In The New Yorker, John Cassidy catches The New York Times falling for the hype:

Things are looking up --according to George W. Bush and the Times, anyway. Last Tuesday, the paper led its front page with this sunny triple-decker: MANUFACTURING AT HIGHEST LEVEL IN TWO DECADES; HIRING OUTLOOK IS UPBEAT; STOCKS AT 18-MONTH PEAK ON RUN OF POSITIVE DATA --BUSH OPTIMISTIC. The headline's main claim, however, was inaccurate. It misinterpreted an economic indicator that is designed to gauge whether factories are churning out more or less stuff than they did last month, not absolute levels of production. The most reliable measure of how manufacturing is doing is the Federal Reserve's index of industrial production, which in October was 112.7, compared with a high of 118.4 in June of 2000. The November figure comes out next week. A six-point jump isn't impossible, but it would be virtually unprecedented.

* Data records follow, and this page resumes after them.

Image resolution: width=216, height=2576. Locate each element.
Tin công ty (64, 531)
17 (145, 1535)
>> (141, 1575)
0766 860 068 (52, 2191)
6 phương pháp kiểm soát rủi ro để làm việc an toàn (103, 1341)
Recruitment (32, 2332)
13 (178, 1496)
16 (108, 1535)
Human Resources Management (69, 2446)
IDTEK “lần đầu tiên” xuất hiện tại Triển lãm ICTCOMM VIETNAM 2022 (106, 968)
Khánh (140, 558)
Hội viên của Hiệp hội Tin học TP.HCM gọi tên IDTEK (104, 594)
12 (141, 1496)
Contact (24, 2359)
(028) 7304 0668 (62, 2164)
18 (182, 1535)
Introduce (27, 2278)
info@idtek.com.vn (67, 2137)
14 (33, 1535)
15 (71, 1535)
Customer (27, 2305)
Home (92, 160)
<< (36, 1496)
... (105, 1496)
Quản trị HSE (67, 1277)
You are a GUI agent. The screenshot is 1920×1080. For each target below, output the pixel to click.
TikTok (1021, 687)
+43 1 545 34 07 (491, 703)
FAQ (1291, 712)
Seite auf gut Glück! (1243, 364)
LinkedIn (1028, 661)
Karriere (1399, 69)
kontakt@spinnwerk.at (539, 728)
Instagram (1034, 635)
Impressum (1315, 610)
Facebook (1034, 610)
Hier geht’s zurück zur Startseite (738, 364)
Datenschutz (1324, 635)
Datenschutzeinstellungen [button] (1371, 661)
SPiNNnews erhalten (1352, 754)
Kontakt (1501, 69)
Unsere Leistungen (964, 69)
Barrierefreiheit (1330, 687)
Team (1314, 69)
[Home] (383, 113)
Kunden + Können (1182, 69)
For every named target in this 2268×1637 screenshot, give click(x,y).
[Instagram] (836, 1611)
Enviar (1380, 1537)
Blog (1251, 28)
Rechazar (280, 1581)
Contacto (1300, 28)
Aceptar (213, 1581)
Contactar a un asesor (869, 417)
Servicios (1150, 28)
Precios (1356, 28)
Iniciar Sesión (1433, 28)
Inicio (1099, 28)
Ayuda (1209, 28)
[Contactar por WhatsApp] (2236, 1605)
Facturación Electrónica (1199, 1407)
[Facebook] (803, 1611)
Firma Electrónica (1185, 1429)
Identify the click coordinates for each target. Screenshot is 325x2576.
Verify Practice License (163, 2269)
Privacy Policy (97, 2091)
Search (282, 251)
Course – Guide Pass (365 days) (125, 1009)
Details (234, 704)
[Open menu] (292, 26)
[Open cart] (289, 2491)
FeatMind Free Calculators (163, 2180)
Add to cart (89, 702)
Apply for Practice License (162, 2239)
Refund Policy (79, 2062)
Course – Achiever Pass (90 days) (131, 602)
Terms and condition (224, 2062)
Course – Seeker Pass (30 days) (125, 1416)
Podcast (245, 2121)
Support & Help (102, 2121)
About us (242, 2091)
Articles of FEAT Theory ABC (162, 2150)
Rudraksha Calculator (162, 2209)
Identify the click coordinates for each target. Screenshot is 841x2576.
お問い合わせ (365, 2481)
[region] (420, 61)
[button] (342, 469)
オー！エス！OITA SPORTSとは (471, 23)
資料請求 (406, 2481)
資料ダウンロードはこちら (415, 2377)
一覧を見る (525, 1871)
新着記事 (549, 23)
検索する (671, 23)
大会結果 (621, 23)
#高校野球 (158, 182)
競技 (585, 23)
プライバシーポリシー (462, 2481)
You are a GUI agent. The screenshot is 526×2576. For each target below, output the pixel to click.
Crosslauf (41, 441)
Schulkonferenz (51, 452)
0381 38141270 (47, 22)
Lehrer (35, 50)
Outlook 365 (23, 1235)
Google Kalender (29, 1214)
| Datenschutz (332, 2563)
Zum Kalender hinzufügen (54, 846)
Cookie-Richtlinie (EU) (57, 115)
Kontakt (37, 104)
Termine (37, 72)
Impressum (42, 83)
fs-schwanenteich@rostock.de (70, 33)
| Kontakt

What we can be sure of is that most manufacturing companies are still operating well below capacity, and that millions of manufacturing jobs have been lost. In October, 73.5 per cent of plants and equipment were in active use. Three years ago, more than eighty per cent were. When President Bush took office, about 17.1 million Americans worked in factories; today, 14.5 million do. Last month, another seventeen thousand manufacturing jobs disappeared. Manufacturing employment has now fallen for forty straight months.